> [Supplied records]:
##############################

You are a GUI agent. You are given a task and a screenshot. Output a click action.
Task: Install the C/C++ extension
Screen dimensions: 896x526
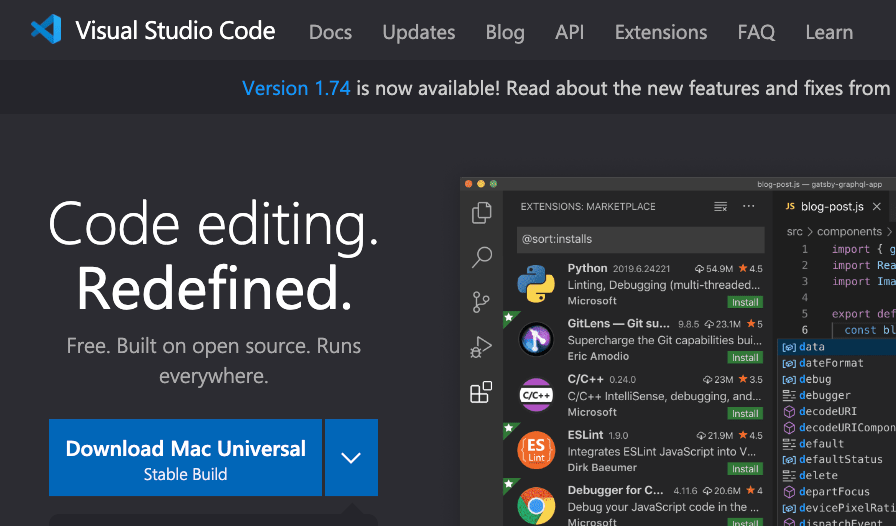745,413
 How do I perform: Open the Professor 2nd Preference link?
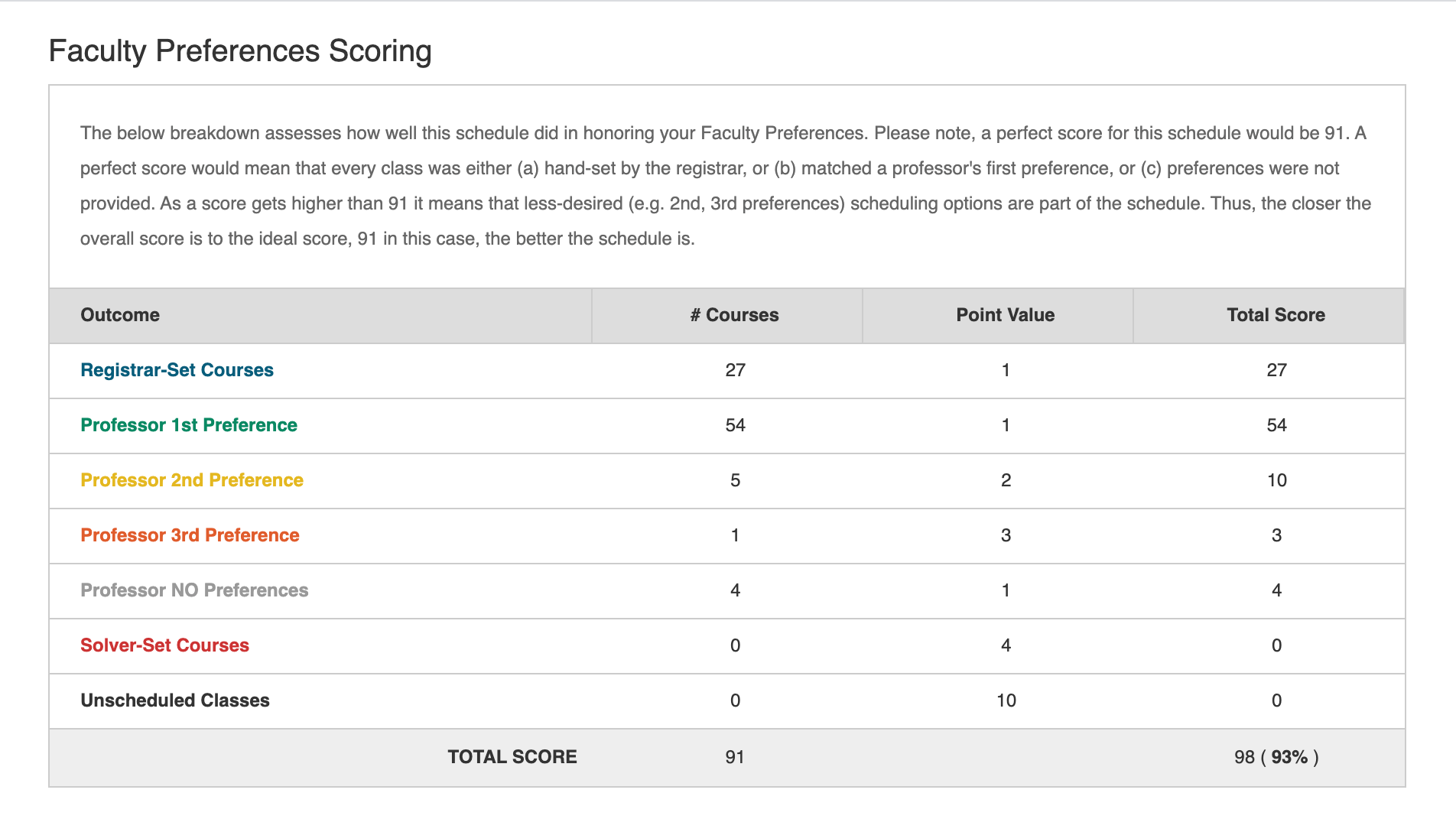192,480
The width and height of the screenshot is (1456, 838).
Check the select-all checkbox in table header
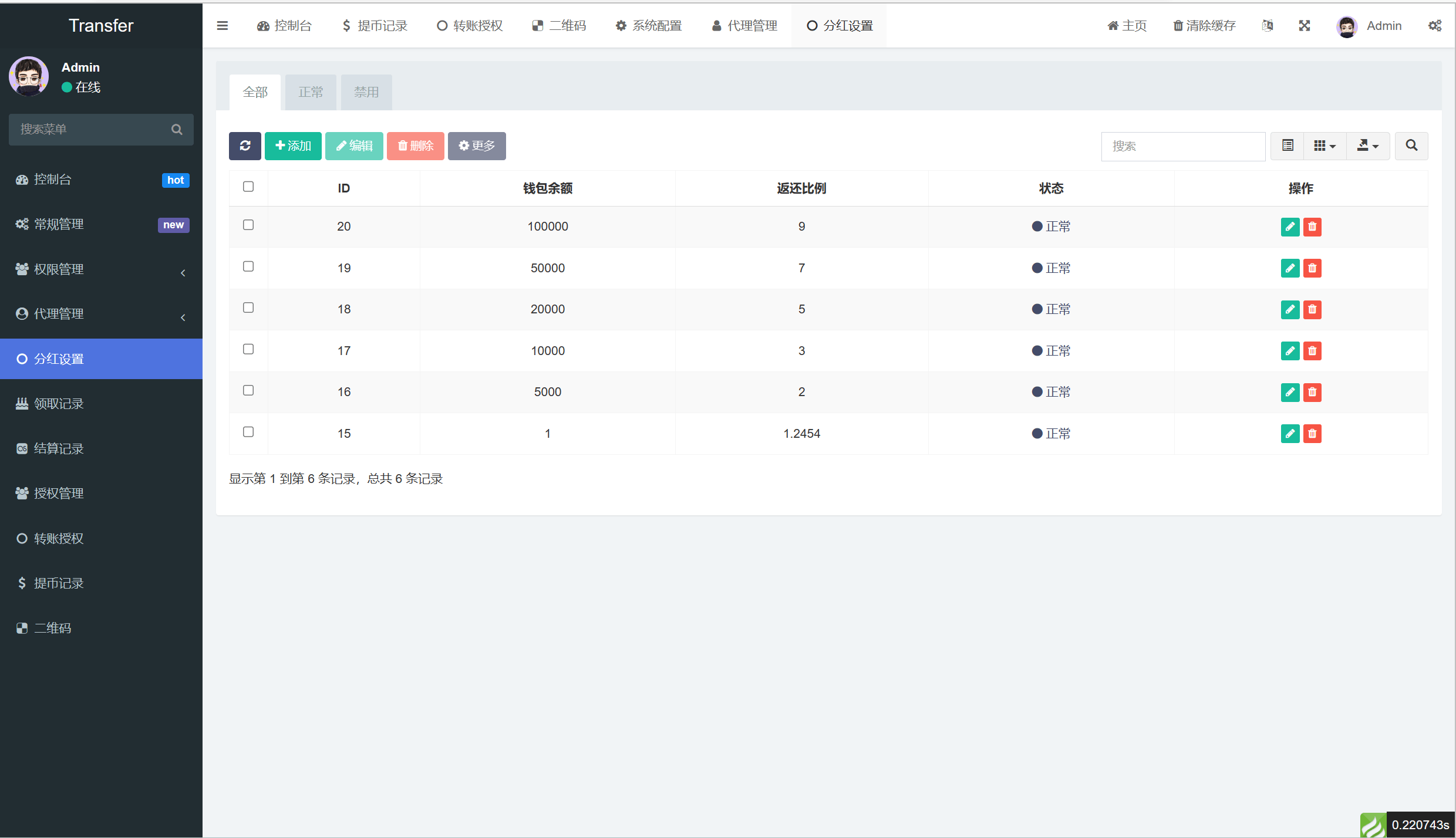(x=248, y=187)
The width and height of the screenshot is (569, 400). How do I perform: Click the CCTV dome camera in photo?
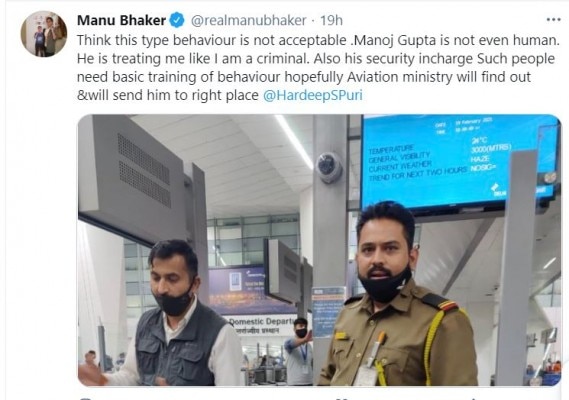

##############################

> [Activity]:
Give back the records word for word, without their pictures.

> [Answer to the exercise]:
You are a GUI agent. You are given a task and a screenshot. Output a click action.
Task: Install the C/C++ extension
Screen dimensions: 896x526
745,413
 How do I perform: Open the Professor 2nd Preference link?
192,480
The width and height of the screenshot is (1456, 838).
Check the select-all checkbox in table header
(x=248, y=187)
The width and height of the screenshot is (569, 400). How do I perform: Click the CCTV dome camera in photo?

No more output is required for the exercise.